Last Saturday UN Women launched a campaign called “HeForShe”.
HeForShe is a solidarity movement that changes traditional perception of gender equality: it is not just women’s fight for their rights; it is men’s responsibility as well. To quote the Canadian actor Kiefer Sutherland, who also participated in the launching: “This is no longer about women or men, but rather about women and men working together”.
UN Secretary-General, Ban Ki-moon, was the first man to sign the HeForShe Commitment, which has already been signed by more than 147,000 men all around the world. He also delivered a speech at this special event in UN Headquarters in New York. He emphasized the importance of men’s participation in preventing violence against women. “One in three women is a victim of violence – but this is a men’s issue. Men are responsible for most of the threats and violence against women. Often, these men are close to the victims – fathers, husbands, boyfriends or supervisors.” He appealed to men and boys: “Do not raise your hands in violence – raise your voices to stop it”.
This event gathered together devoted leaders as Phumzile Mlambo-Ngcuka (UN Women Executive Director), Wolf Blitzer (Executive Director of UN Women), Tarja Halonen (the first female president of Finland), Gary Barker (Director of the gender, violence and rights team for the International Center for Research on Women), Kiefer Sutherland, and other speakers. UN Women Goodwill Ambassador Emma Watson’s speech was particularly noteworthy and inspiring. She condemned the harm that gender discrimination causes to both men and women: “The reality is that if we do nothing it will take 75 years, or for me to be nearly a hundred before women can expect to be paid the same as men for the same work; 15.5 million girls will be married in the next 16 years as children; and at current rates it won’t be until 2086 before all rural African girls will be able to receive a secondary education.” These facts are striking.
Speaking at the event, Phumzile Mlambo-Ngcuka also addressed some frightening facts. “Fact: Many women experience violence and even death from their intimate partners.
35 per cent of women worldwide have experienced either physical and/or sexual intimate partner violence or non-partner sexual violence. In some national violence studies that figure goes as high as 70 per cent.

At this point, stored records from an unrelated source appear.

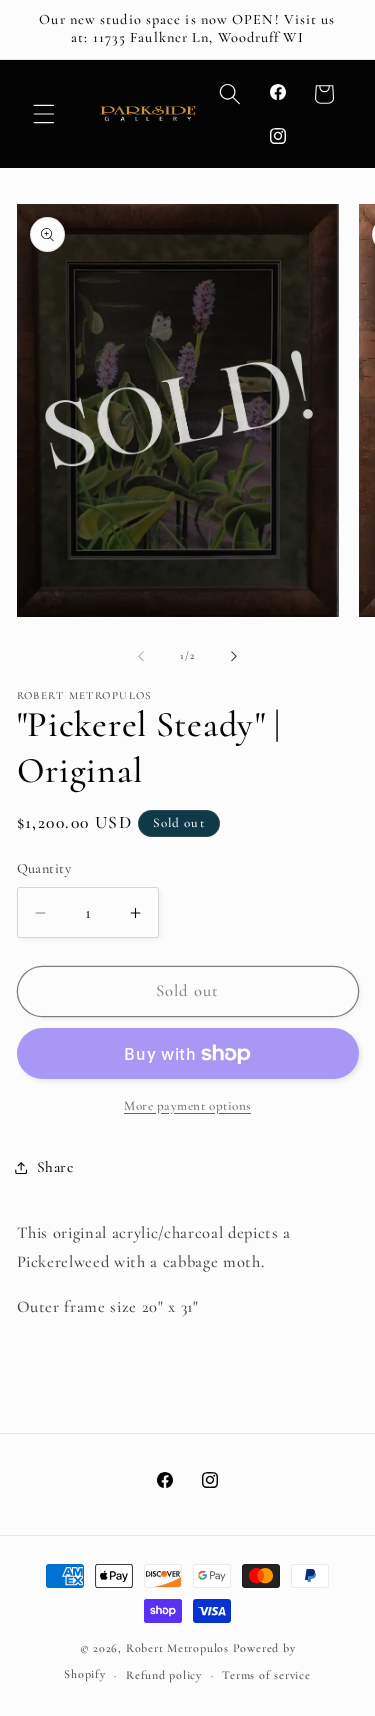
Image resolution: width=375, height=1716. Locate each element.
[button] (44, 114)
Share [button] (55, 1167)
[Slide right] (234, 656)
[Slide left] (141, 656)
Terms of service (266, 1675)
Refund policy (164, 1675)
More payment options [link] (187, 1106)
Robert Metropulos (177, 1648)
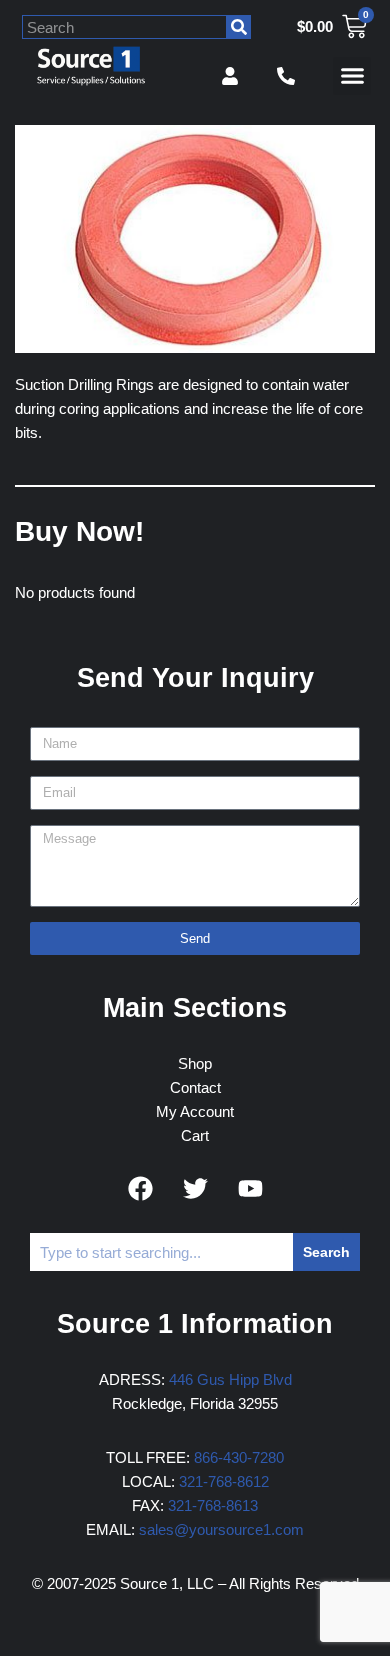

Of all women killed in 2012, almost half were killed by intimate partners or family members.
Fact: Rape has been a rampant tactic as a weapon of war. Women are abducted and sold as sex slaves and taken as spoils of war.” She urged men to stop this violence and protect women. It is in men’s power to stop forced marriages, denial of education, and rape, especially in conflict regions: “Whether it is in Nigeria, Iraq, Syria, or Ukraine, this violence—which rages as we speak—has a particular impact on women and girls”.
Men and boys can change the course of history. And if we do not start now, when? And if it is not us, who?